Penggalan Teks:
== == ==

Mediapesan | Makassar – Aksi bentrok dua kelompok di Jalan Metro Tanjung Bunga, tepat di depan Mal MTC Makassar, akhir pekan lalu, Oktober 2025, sempat viral di berbagai platform media sosial.
Dalam video yang beredar, tampak dua massa saling serang dan melempar batu, disertai teriakan yang membuat warga sekitar panik.
Bentrok itu disebut melibatkan dua kubu besar: massa yang dikaitkan dengan PT Gowa Makassar Tourism Development Corporation Tbk (PT GMTDC) dan pihak NV Hadji Kalla.
Namun, di balik kericuhan tersebut, persoalan utamanya ternyata bukan sekadar soal “penguasaan lahan,” melainkan sengketa hukum panjang yang telah berlangsung puluhan tahun.
Benang Panjang Persoalan Tanah
Menurut keterangan narasumber yang memahami sejarah tanah tersebut, lahan yang diperebutkan bukan milik kedua korporasi itu, melainkan milik Nurhayana Pammusurang, yang membeli tanah tersebut dari ahli waris Haji Abdul Hamid Daeng Lau.

== == ==

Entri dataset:
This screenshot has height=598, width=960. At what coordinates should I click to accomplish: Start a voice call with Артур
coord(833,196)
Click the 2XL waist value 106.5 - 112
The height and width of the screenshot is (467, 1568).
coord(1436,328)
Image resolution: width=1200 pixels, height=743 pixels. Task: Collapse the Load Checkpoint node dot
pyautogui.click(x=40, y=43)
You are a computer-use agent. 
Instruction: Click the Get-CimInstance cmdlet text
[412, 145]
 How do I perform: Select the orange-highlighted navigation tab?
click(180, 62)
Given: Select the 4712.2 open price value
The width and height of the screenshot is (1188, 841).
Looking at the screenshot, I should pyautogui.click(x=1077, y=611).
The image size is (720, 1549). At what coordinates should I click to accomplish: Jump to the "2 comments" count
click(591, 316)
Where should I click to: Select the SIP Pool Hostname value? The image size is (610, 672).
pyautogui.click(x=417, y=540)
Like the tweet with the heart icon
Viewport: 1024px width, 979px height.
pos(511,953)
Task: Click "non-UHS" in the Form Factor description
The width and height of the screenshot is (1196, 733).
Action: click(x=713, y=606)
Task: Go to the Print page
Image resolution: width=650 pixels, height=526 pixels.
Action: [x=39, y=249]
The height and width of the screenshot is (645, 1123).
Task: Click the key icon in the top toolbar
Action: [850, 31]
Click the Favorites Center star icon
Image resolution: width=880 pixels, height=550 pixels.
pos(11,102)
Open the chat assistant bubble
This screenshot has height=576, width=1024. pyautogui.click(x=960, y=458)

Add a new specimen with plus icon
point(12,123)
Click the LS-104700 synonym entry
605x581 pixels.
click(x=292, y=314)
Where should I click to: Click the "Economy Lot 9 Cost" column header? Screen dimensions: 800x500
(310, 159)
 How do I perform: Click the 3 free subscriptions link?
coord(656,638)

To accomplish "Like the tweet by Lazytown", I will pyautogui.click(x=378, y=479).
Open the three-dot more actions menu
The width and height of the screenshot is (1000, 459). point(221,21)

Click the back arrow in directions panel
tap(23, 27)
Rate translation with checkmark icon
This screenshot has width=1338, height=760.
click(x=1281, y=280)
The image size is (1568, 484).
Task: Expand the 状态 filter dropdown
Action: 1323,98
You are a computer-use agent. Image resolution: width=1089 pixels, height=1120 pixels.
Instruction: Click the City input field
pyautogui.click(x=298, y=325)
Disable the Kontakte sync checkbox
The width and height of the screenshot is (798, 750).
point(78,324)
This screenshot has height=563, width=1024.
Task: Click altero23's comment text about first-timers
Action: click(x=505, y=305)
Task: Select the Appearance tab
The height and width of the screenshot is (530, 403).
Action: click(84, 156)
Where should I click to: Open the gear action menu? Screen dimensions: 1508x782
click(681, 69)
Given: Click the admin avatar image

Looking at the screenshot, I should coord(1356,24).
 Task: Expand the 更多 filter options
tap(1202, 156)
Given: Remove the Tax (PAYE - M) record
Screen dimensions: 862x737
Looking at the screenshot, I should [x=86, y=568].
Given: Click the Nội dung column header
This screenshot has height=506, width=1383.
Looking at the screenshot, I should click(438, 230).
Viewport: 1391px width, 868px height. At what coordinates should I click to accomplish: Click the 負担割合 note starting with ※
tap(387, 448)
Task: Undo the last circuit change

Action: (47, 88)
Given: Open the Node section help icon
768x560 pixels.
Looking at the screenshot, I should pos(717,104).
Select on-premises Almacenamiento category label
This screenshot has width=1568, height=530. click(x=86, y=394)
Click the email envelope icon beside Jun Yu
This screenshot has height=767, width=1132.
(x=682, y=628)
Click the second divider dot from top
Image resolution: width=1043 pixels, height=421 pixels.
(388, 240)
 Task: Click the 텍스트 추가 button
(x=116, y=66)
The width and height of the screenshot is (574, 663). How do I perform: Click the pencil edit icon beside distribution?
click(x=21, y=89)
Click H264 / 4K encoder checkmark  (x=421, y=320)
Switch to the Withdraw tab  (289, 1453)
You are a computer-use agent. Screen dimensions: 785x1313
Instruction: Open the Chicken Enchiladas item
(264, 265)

== == ==

Daftar Pertanyaan:
1) Terjemahkan kalimat berikut dari berita tentang bentrok di Tanjung Bunga ke dalam bahasa Inggris: "Dalam video yang beredar, tampak dua massa saling serang dan melempar batu, disertai teriakan yang membuat warga sekitar panik."
2) Menurut berita tentang bentrok di Tanjung Bunga, dari siapa Nurhayana Pammusurang membeli tanah yang diperebutkan?
3) Lanjutkan berita tentang sengketa tanah di Tanjung Bunga, dimulai setelah kalimat terakhirnya.

Jawaban Tiap Butir:
1) In the circulating video, two crowds can be seen attacking each other and throwing stones, accompanied by shouts that made local residents panic.

2) Dari ahli waris Haji Abdul Hamid Daeng Lau.

3)
Perlu diketahui bahwa PT GMTDC Tbk, melalui Haji Najamiah Muin, hanya bertindak sebagai kuasa dari Andi Muda Serang yang pernah berperkara melawan Kepala Kantor BPN Gowa tahun 1995, ungkap narasumber tersebut.
Dalam perkara itu, PT GMTDC sempat menang di Pengadilan Tata Usaha Negara (TUN) dengan putusan Nomor 69/G.TUN/1996/P.TUN Ujung Pandang.
Namun, hasil tersebut kemudian dibatalkan lewat putusan Peninjauan Kembali (PK) Nomor 26 PK/TUN/2008, di mana Mahkamah Agung memenangkan Kepala Kantor BPN Gowa.
Dengan demikian, Sertifikat Hak Milik (SHM) Nomor M25 atas nama Haji Abdul Hamid Daeng Lau dinyatakan sah dan hidup kembali, setelah sempat dicabut oleh BPN Sulsel pada 1997.
- Iklan Google -
Keterangan Tambahan dan Data Pertanahan
Masih menurut sumber yang sama, sejumlah sertifikat yang diklaim oleh NV Hadji Kalla—yakni SHGB Nomor 695/96, 696/96, 697/96, dan 698/96—memiliki luas sekitar 13,4 hektare, tetapi tidak mencakup area empang yang kini tengah menjadi sumber konflik.
Empang yang ditimbun itu bukan termasuk wilayah hak guna bangunan milik Hadji Kalla. Itu milik Haji Abdul Hamid Daeng Lau, yang sudah dibeli oleh Nurhayana Pammusurang, tegas narasumber.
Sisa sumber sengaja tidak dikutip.